What began as a diplomatic trip for South Korean President Lee Jae-myung has spiraled into a war of words with Pyongyang. After meeting with US President Donald Trump in Washington earlier this week, Lee delivered a strong message:
“Denuclearisation is essential to achieving permanent peace and elevating the South Korea-US alliance in a global context.”
The statement, aimed at reducing tensions and advancing dialogue, had the opposite effect. On Wednesday, North Korea’s state-run KCNA responded with blistering rhetoric, branding Lee a “confrontation maniac” and calling his proposal for denuclearisation a “naive dream, like trying to catch a cloud in the sky.”
In a scathing commentary, KCNA accused Lee of hypocrisy and hostility:
“His behaviour abroad clearly proved that the ROK’s scheme for confrontation with the DPRK can never change,” it said, using the formal acronyms for South and North Korea.
Pyongyang doubled down, insisting its nuclear status is “an inevitable option” in response to what it calls external threats and a shifting global security order. The agency declared that denuclearisation is now “extinct theoretically, practically and physically.”
Lee’s presidency, which began in June 2025, promised a thaw in inter-Korean relations after years of tension under his conservative predecessor, Yoon Suk-yeol. Instead, hopes for reconciliation have repeatedly hit a wall.
Earlier this month, Kim Yo Jong, the powerful sister of North Korean leader Kim Jong Un, dismissed Seoul’s peace efforts with contempt:
“We do not care about them and are not interested in them.”
The latest exchange comes as North Korea faces crippling UN and US sanctions over its weapons program. Despite international pressure, Pyongyang is believed to have about 50 nuclear warheads, with material for dozens more, according to the Arms Control Association.
The timing of this clash is significant. Lee’s meeting with Trump included discussions on upgrading the US-South Korea alliance, expanding defense cooperation, and possibly revisiting high-stakes talks with Kim Jong UN. Trump, signaling openness, said:
“I look forward to meeting Chairman Kim again.”

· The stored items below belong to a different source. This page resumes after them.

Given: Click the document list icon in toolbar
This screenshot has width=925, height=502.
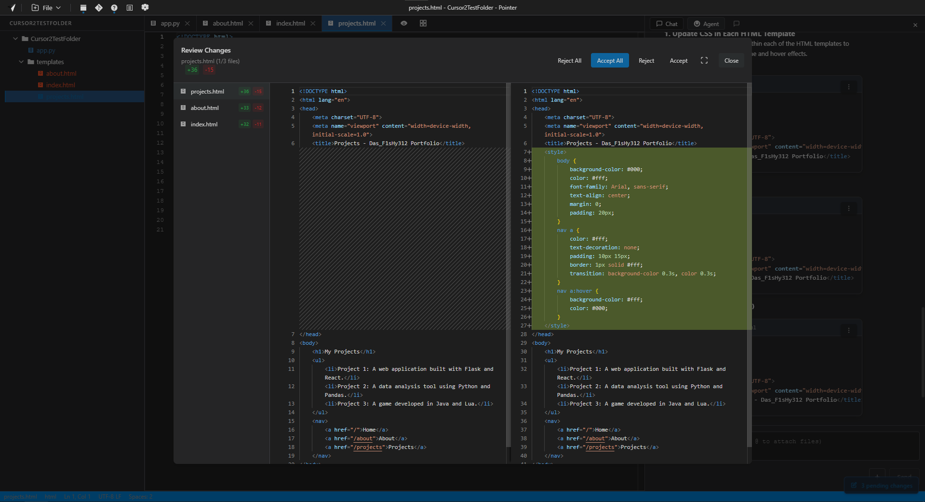Looking at the screenshot, I should (x=130, y=8).
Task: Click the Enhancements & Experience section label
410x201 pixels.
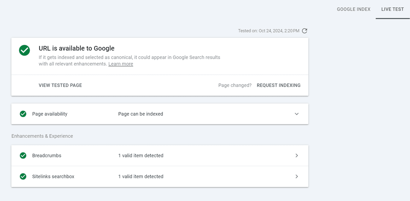Action: [x=42, y=136]
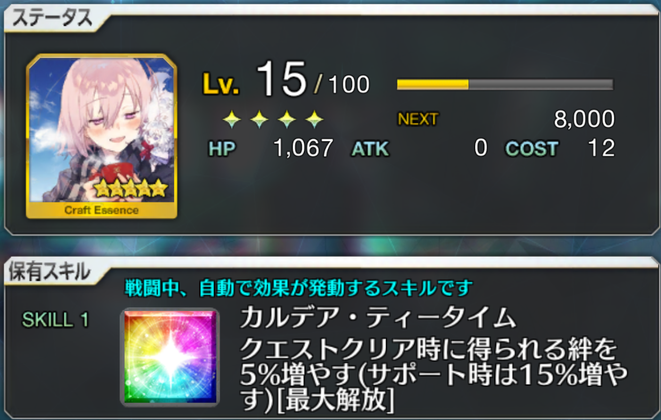Screen dimensions: 661x420
Task: Click the second green limit-break star
Action: 260,120
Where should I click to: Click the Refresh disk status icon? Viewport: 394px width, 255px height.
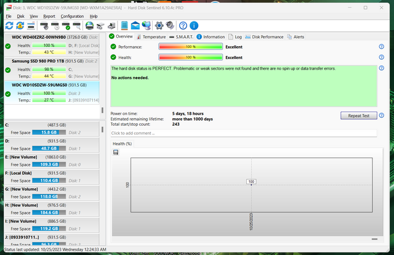pos(9,25)
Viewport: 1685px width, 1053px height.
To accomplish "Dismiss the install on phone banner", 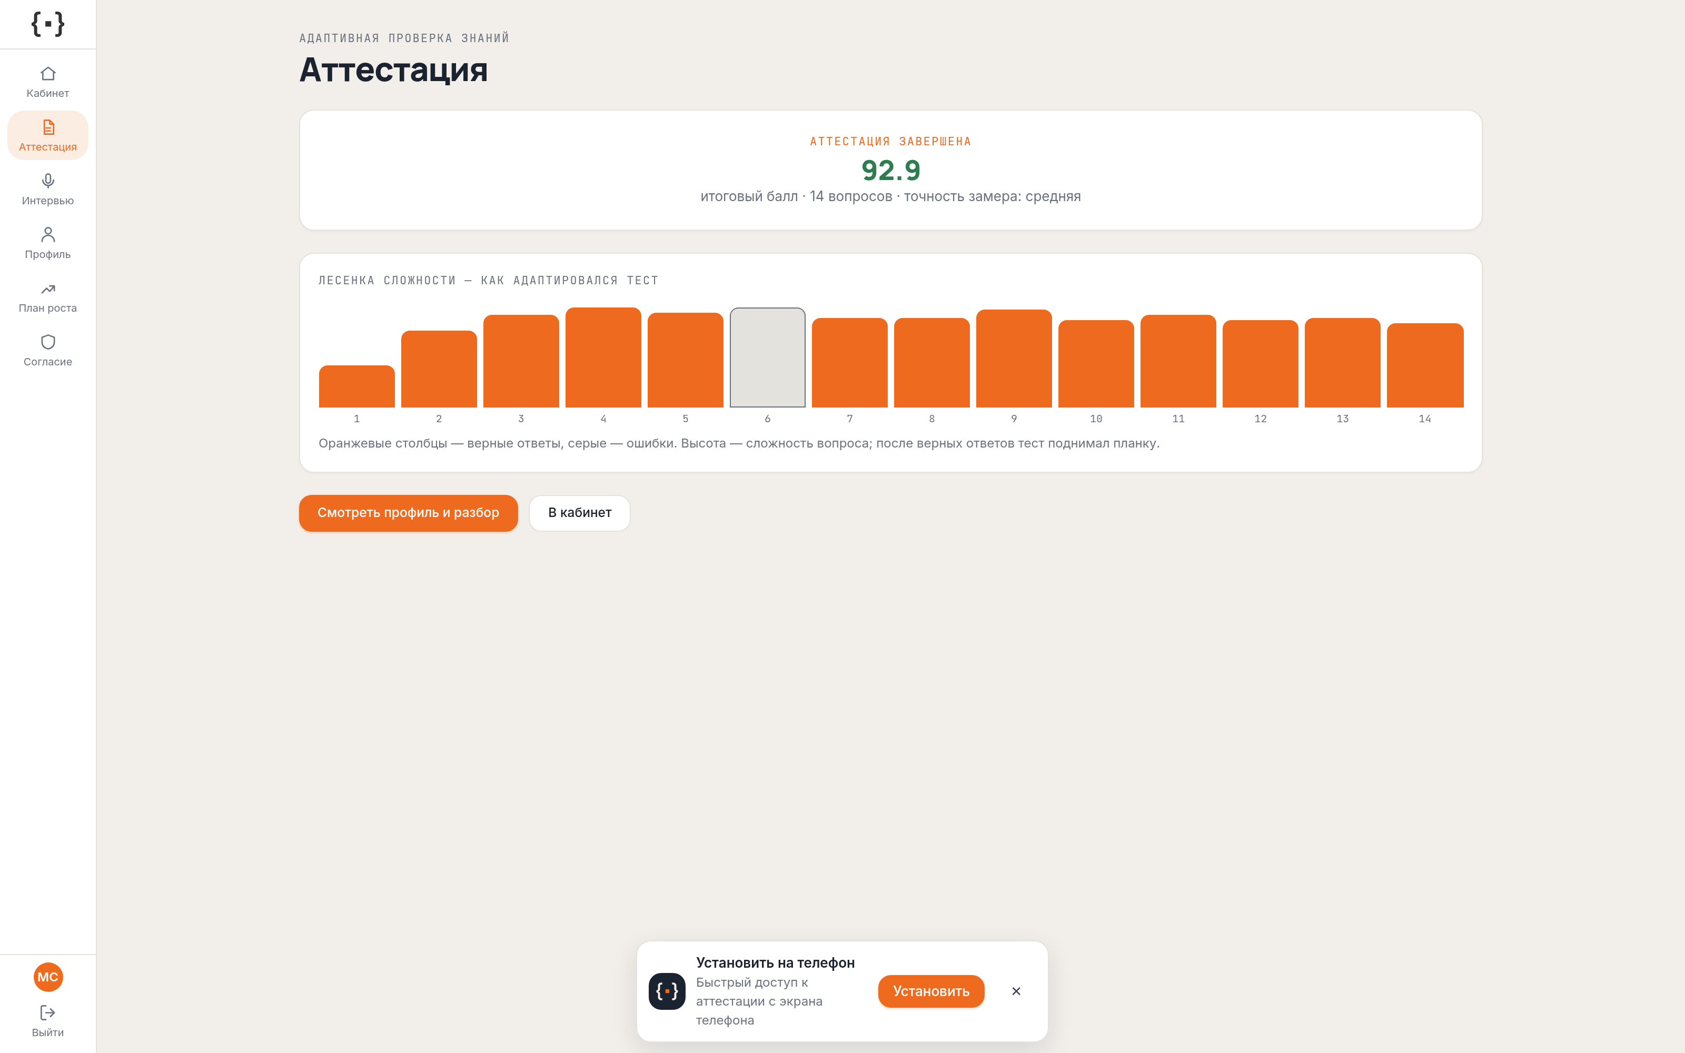I will point(1016,991).
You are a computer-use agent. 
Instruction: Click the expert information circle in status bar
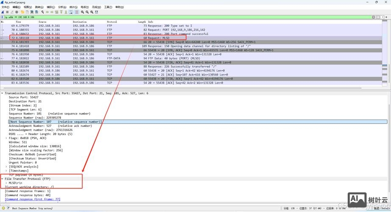3,209
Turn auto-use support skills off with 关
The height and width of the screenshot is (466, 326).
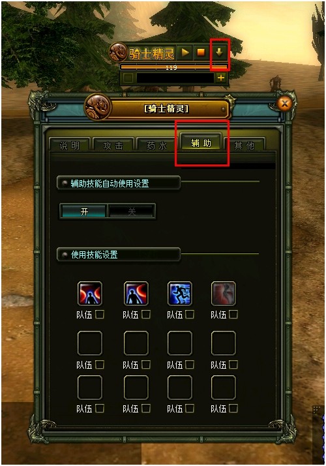(x=132, y=211)
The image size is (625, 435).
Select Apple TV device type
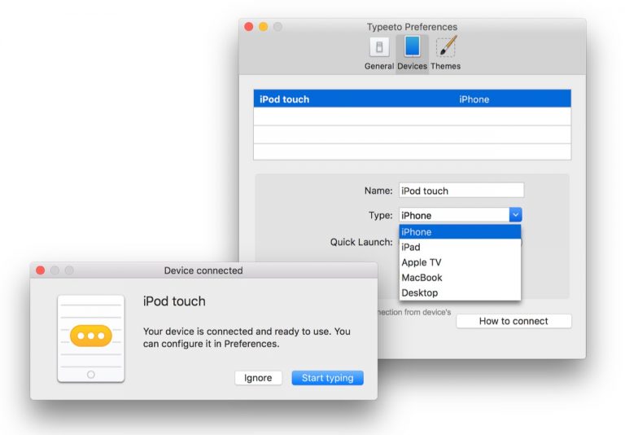(459, 262)
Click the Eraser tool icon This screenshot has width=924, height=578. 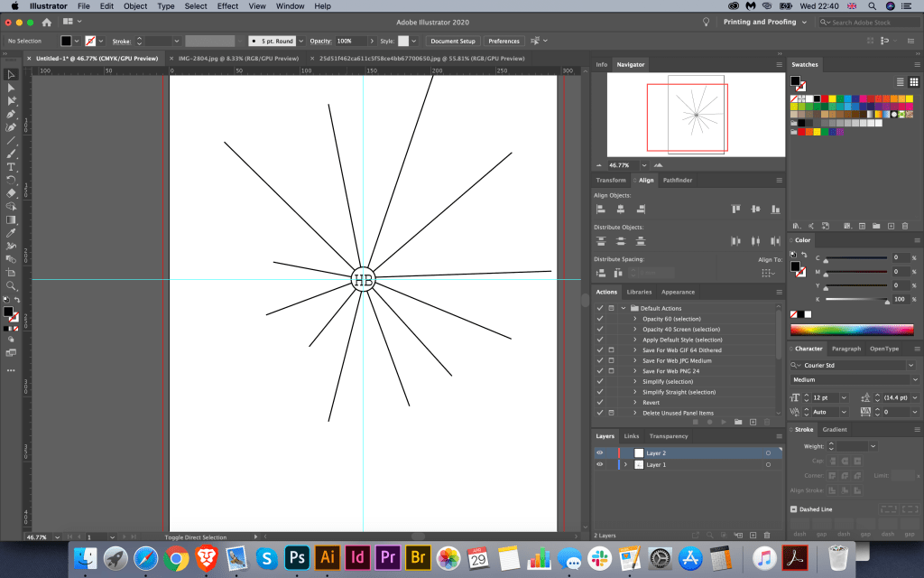click(x=11, y=193)
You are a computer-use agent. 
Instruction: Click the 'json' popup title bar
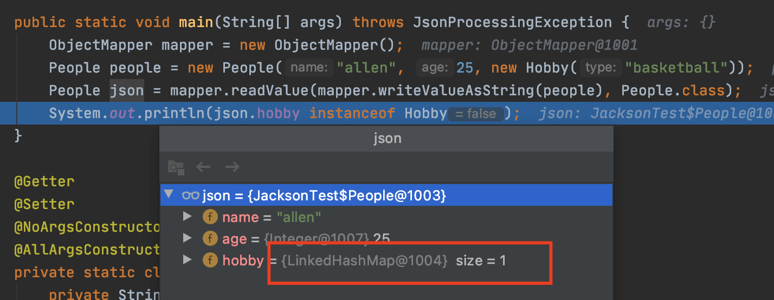tap(387, 138)
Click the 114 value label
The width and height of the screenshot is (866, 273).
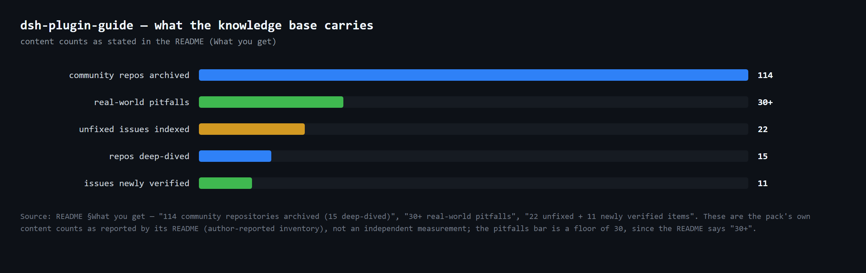tap(765, 75)
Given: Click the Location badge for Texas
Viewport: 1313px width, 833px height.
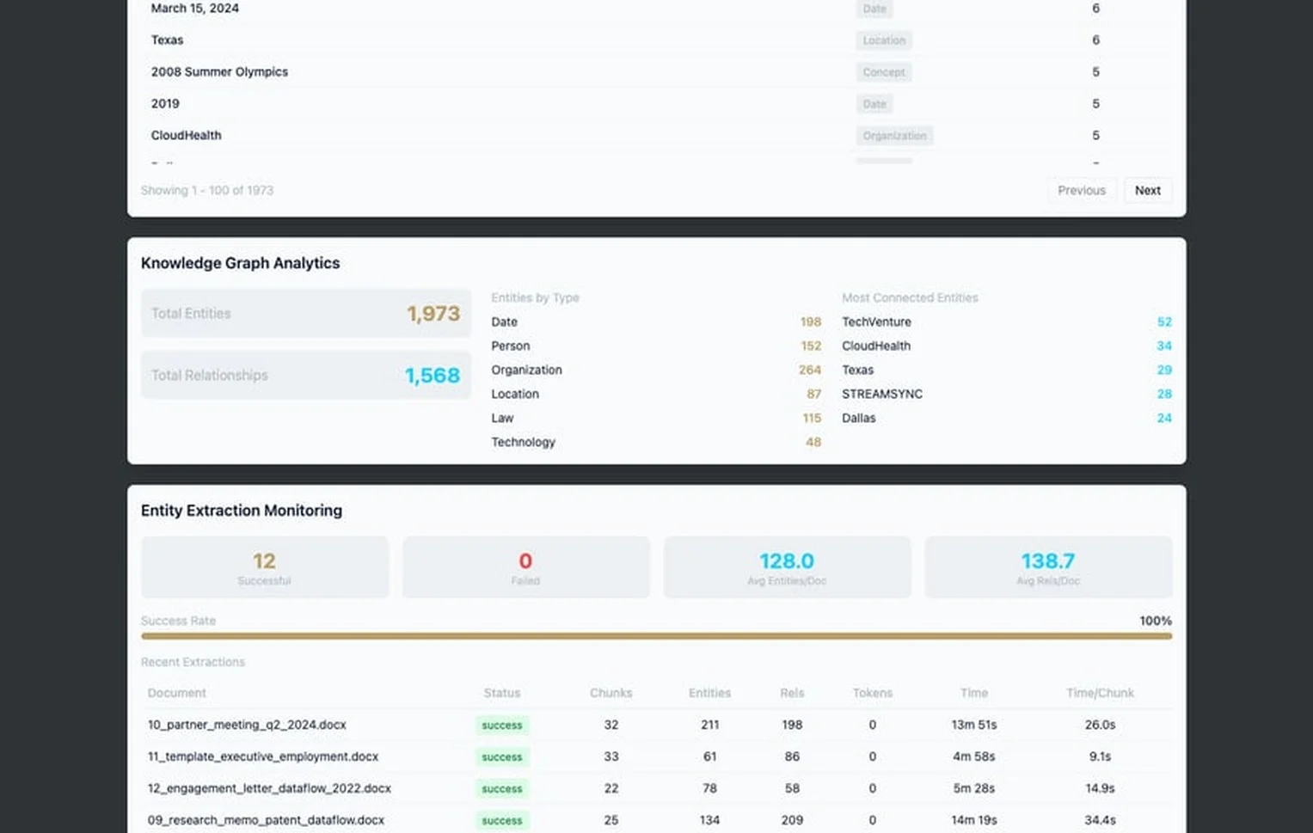Looking at the screenshot, I should tap(883, 40).
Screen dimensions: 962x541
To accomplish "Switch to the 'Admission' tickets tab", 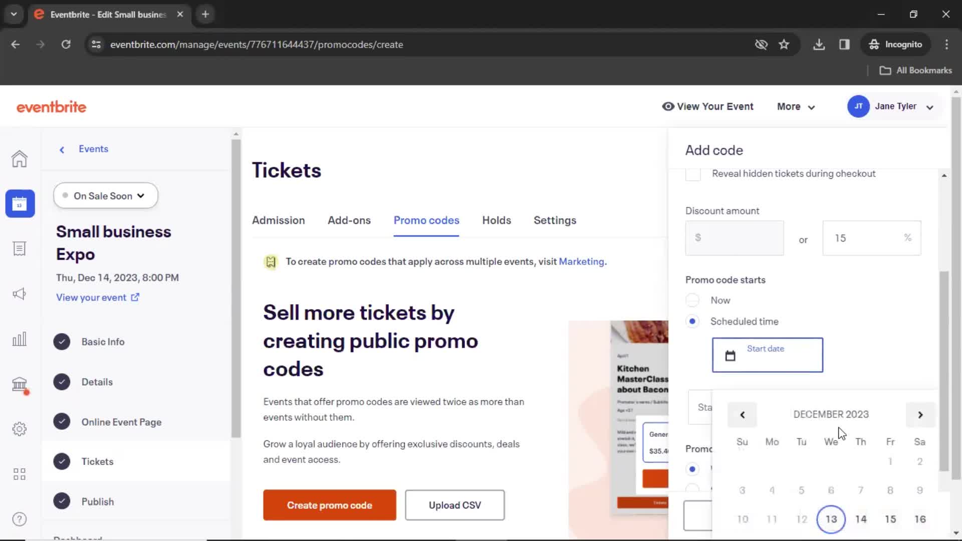I will 278,220.
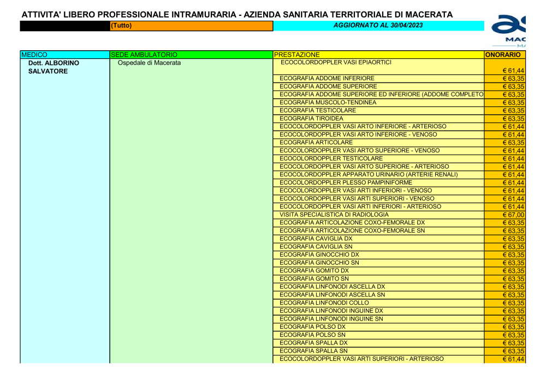Open the (Tutto) filter cell
546x386 pixels.
click(191, 26)
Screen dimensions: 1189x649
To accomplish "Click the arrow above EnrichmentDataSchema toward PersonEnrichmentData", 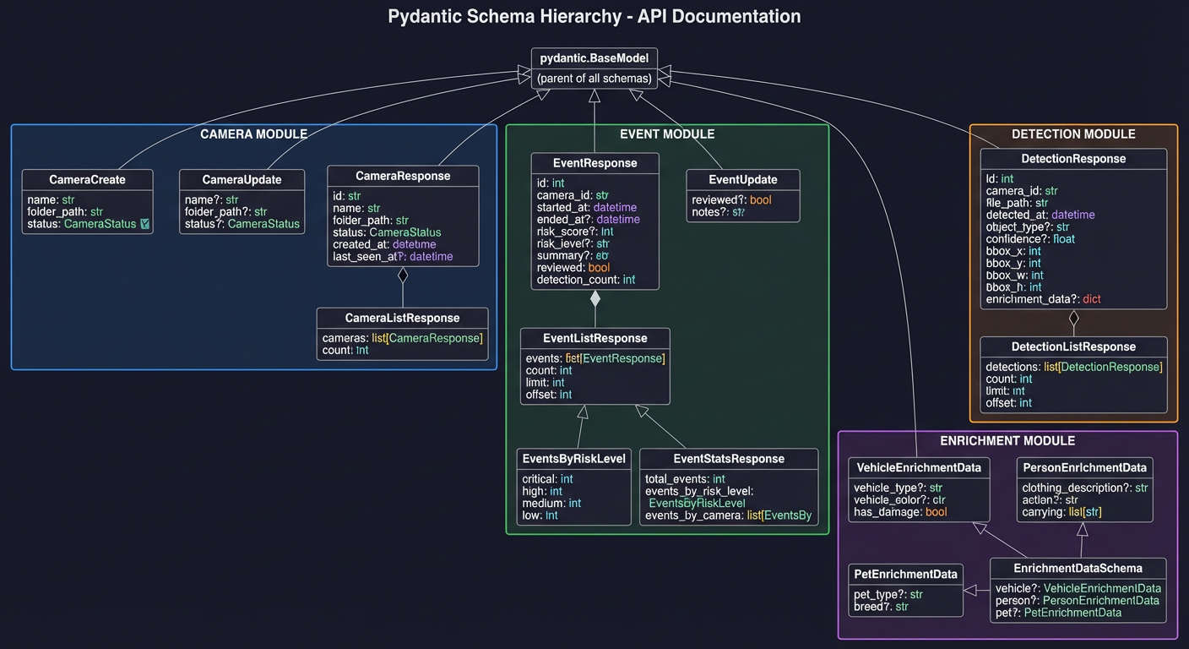I will pyautogui.click(x=1082, y=530).
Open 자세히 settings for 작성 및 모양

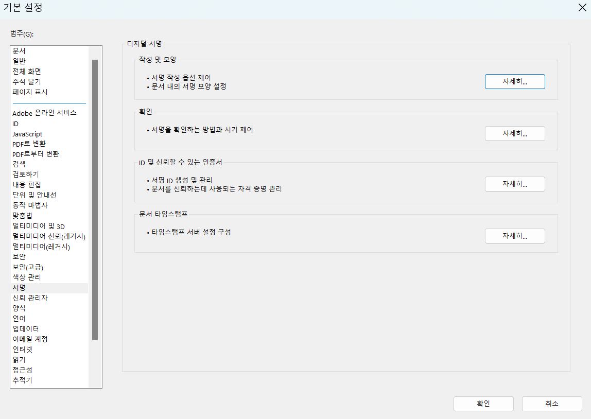[x=514, y=81]
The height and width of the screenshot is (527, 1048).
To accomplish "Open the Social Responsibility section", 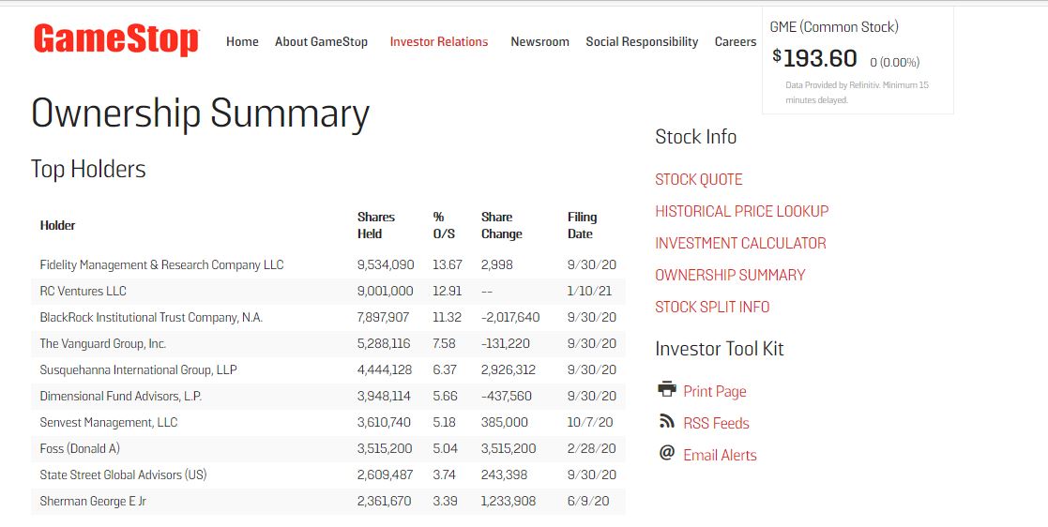I will point(642,41).
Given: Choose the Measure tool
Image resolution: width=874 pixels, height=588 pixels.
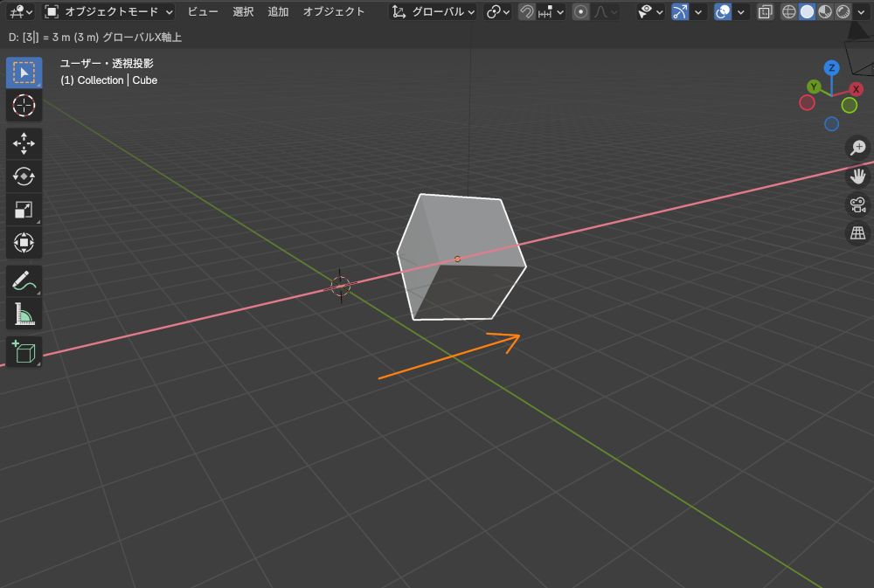Looking at the screenshot, I should (x=24, y=314).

But with Pyongyang hardening its stance and branding denuclearisation an illusion, the prospect of dialogue appears dim. Instead, the peninsula is entering another period of high tension, where words are as dangerous as weapons.
Is Lee’s call for peace visionary—or dangerously out of step with North Korea’s reality? And can Washington broker another summit to prevent a new arms race in Asia? For now, Pyongyang seems content to keep its nuclear arsenal—and its fiery rhetoric—intact.